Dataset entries
....

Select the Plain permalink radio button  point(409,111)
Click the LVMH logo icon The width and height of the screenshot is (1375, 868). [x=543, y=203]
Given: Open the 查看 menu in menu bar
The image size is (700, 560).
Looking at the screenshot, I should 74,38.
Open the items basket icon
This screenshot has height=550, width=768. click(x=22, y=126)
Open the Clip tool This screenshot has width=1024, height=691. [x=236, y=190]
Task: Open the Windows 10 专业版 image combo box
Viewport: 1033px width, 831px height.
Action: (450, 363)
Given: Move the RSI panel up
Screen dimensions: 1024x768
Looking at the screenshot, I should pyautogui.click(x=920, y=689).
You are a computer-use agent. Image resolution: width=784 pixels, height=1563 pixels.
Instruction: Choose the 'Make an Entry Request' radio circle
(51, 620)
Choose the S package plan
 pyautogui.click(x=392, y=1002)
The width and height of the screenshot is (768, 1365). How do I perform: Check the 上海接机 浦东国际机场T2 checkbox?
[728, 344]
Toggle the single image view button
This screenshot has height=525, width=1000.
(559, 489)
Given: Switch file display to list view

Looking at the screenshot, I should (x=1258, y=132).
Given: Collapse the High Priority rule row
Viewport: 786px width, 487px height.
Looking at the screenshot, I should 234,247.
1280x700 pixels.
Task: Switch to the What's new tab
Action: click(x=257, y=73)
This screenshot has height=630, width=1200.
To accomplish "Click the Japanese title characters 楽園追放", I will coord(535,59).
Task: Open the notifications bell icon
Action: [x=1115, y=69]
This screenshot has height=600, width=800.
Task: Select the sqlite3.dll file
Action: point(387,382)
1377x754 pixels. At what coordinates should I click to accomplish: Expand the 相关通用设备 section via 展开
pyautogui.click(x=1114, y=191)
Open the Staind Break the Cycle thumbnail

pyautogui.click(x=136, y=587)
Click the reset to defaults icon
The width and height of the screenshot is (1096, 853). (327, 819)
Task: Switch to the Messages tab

....

THE TASK: Exact reproduction is required. Give the lines of the data from its first line through the line containing "Given: Collapse the High Priority rule row", and no others.

SOLVED EXERCISE:
Select the Plain permalink radio button  point(409,111)
Click the LVMH logo icon The width and height of the screenshot is (1375, 868). [x=543, y=203]
Given: Open the 查看 menu in menu bar
The image size is (700, 560).
Looking at the screenshot, I should 74,38.
Open the items basket icon
This screenshot has height=550, width=768. click(x=22, y=126)
Open the Clip tool This screenshot has width=1024, height=691. [x=236, y=190]
Task: Open the Windows 10 专业版 image combo box
Viewport: 1033px width, 831px height.
Action: (450, 363)
Given: Move the RSI panel up
Screen dimensions: 1024x768
Looking at the screenshot, I should pyautogui.click(x=920, y=689).
You are a computer-use agent. Image resolution: width=784 pixels, height=1563 pixels.
Instruction: Choose the 'Make an Entry Request' radio circle
(51, 620)
Choose the S package plan
 pyautogui.click(x=392, y=1002)
The width and height of the screenshot is (768, 1365). How do I perform: Check the 上海接机 浦东国际机场T2 checkbox?
[728, 344]
Toggle the single image view button
This screenshot has height=525, width=1000.
(559, 489)
Given: Switch file display to list view

Looking at the screenshot, I should (x=1258, y=132).
Given: Collapse the High Priority rule row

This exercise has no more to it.